Problem description: The answer must consist solely of the lines from the one containing "Where should I click to: Click the shield" through the last line of the records below, repeated exactly, with all pictures omitted.
● ● ●
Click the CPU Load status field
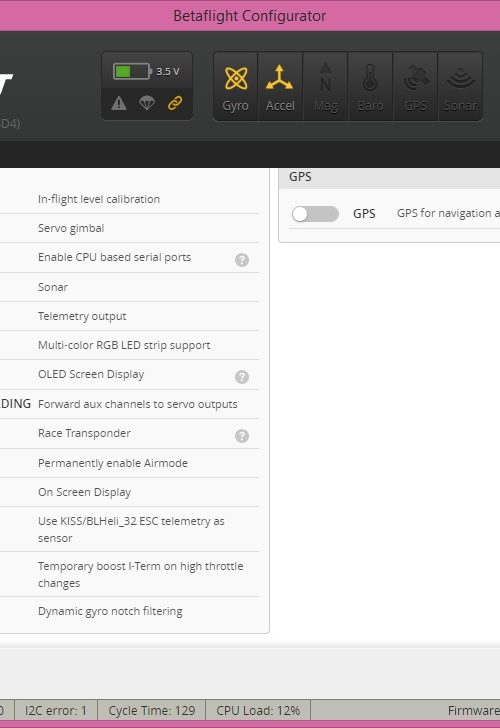 [x=258, y=710]
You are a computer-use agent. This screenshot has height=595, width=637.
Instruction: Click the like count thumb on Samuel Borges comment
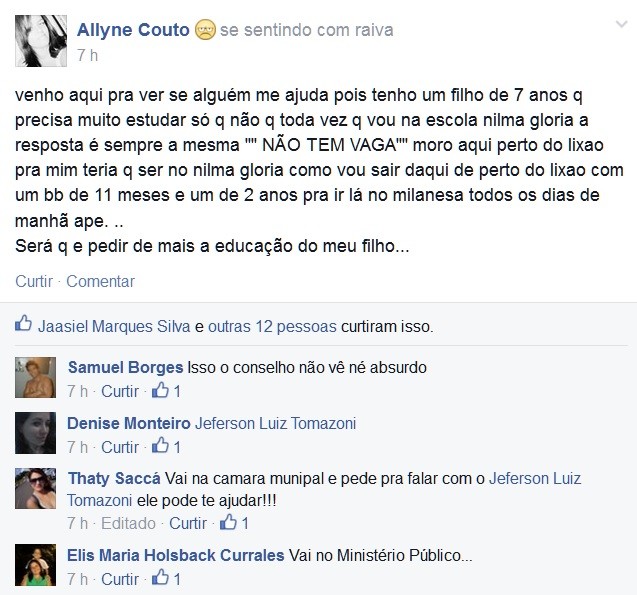[x=160, y=390]
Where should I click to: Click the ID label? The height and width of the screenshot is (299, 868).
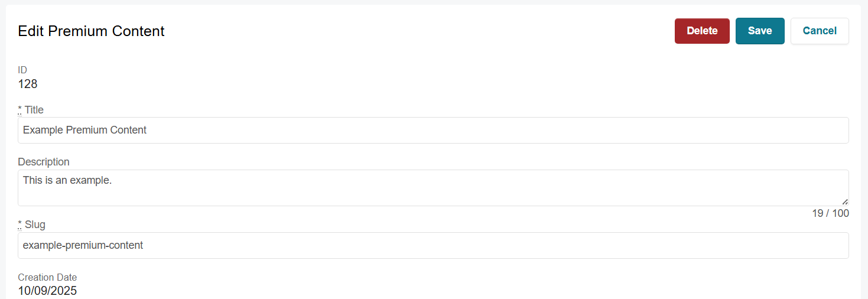pos(22,70)
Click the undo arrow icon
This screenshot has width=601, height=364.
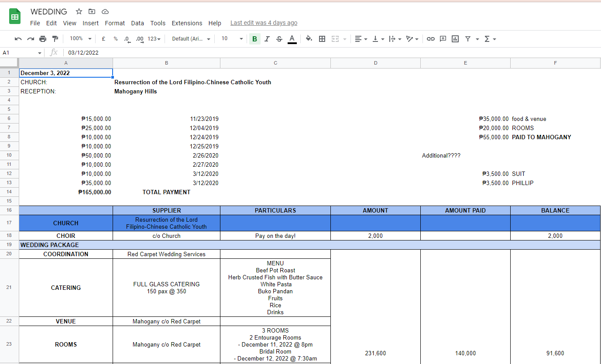18,39
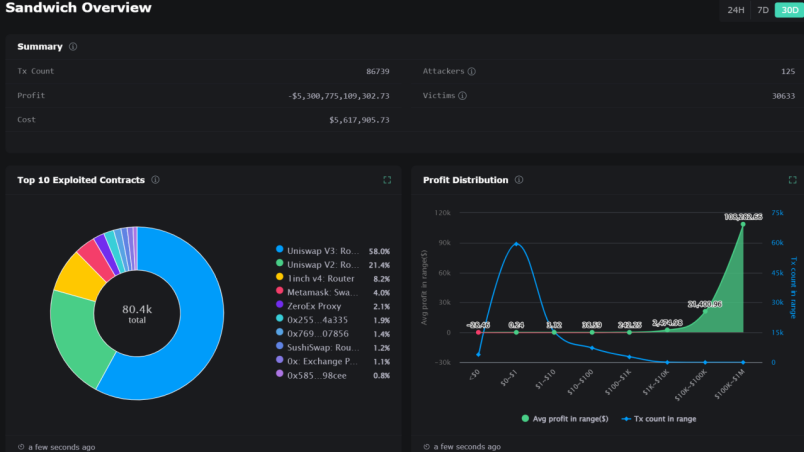Open the Top 10 Exploited Contracts info icon

click(x=155, y=180)
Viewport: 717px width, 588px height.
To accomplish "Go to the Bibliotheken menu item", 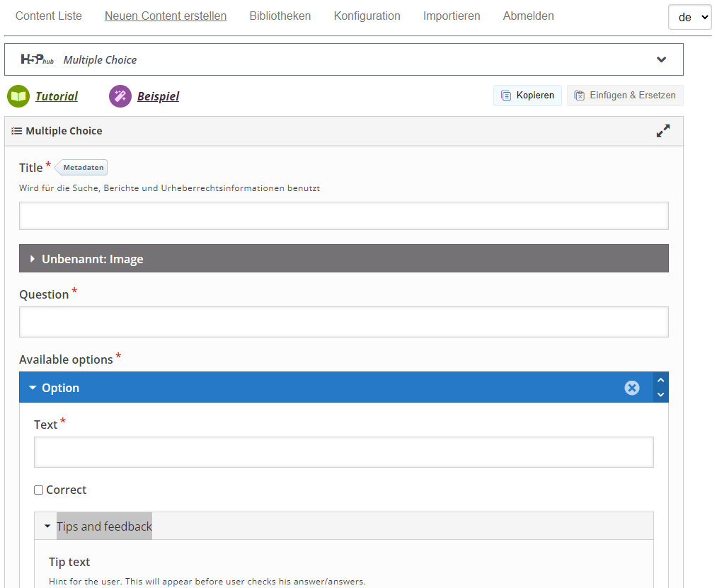I will [x=280, y=16].
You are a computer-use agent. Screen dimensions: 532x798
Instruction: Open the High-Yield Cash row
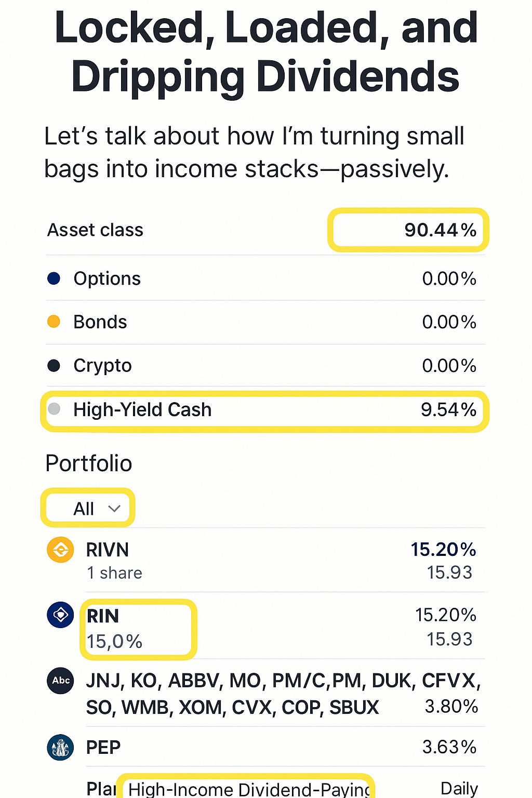point(265,410)
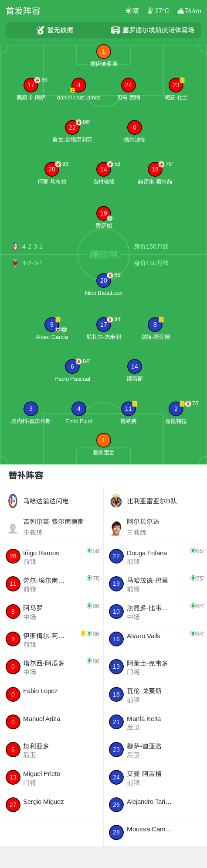Tap 比利亚雷亚尔B队 club crest in substitutes
This screenshot has height=868, width=207.
point(116,501)
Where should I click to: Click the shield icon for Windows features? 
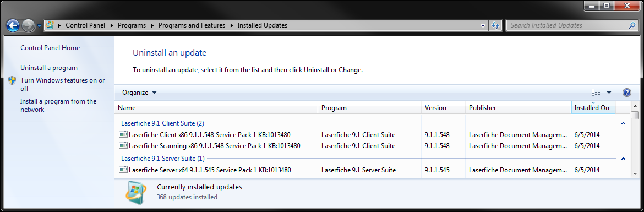click(x=12, y=80)
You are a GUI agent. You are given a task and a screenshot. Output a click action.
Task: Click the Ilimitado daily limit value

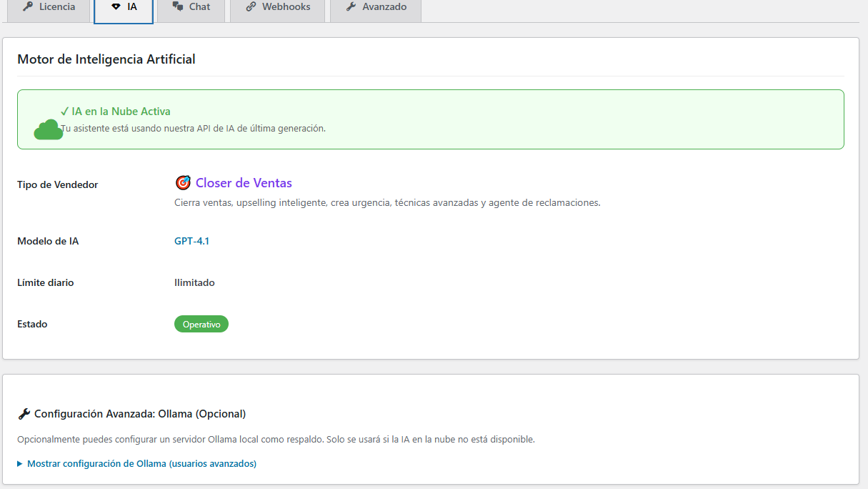tap(194, 282)
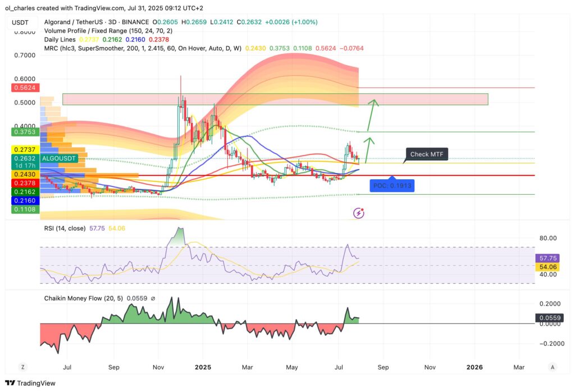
● ● ●
Response for this exercise:
Where should I click to: Click the shield icon for Windows features? 
click(x=12, y=80)
You are a GUI agent. You are given a task and a screenshot. Output a click action.
Task: Click the Ilimitado daily limit value

tap(194, 282)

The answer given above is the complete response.